* [EXERCISE AIM]
Pull every line containing "Wiesbachhorn" from the data.

(Saved data entries)
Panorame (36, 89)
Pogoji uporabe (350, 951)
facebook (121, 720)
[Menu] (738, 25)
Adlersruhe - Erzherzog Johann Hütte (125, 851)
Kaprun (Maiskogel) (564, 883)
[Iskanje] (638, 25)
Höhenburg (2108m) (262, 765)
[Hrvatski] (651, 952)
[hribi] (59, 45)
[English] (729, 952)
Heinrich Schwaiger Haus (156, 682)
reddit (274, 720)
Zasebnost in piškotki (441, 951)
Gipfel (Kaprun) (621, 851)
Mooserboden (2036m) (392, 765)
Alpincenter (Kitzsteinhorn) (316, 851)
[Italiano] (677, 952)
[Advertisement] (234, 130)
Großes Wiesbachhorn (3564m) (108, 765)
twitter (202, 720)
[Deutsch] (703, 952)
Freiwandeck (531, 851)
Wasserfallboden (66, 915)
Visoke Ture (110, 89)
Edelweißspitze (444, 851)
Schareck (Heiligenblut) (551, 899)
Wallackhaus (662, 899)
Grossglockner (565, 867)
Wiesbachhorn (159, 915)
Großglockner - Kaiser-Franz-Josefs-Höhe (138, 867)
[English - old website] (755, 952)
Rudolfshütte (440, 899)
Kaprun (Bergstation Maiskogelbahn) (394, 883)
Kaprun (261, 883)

==

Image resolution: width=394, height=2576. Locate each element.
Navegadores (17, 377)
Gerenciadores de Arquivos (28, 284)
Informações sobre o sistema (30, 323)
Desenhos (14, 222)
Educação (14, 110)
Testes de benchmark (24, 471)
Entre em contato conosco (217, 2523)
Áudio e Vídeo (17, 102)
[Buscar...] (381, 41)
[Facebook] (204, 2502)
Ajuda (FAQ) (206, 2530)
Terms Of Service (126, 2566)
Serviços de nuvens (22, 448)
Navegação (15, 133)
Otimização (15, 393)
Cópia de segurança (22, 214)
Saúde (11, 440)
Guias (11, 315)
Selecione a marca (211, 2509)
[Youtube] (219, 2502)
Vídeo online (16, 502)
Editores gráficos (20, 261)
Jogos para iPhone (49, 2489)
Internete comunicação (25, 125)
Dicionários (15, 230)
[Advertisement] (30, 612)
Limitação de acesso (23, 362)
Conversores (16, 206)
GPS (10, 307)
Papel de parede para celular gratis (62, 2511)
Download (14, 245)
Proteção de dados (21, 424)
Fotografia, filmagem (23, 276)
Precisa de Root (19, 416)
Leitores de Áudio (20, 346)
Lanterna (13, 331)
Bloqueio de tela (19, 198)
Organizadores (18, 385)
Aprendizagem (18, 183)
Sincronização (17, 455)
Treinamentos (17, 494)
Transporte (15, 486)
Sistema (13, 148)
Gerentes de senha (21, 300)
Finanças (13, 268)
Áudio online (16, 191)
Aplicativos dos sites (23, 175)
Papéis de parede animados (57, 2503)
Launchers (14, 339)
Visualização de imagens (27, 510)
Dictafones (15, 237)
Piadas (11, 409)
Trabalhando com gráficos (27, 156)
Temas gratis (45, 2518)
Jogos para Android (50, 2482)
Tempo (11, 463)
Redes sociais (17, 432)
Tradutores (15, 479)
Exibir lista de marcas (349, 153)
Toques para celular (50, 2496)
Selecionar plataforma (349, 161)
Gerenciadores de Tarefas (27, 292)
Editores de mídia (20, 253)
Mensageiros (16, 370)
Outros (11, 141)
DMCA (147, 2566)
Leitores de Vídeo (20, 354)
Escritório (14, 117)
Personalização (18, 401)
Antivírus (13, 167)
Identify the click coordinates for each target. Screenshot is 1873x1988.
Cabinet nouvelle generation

* [ANSWER]
Großes Wiesbachhorn (3564m) (108, 765)
Wiesbachhorn (159, 915)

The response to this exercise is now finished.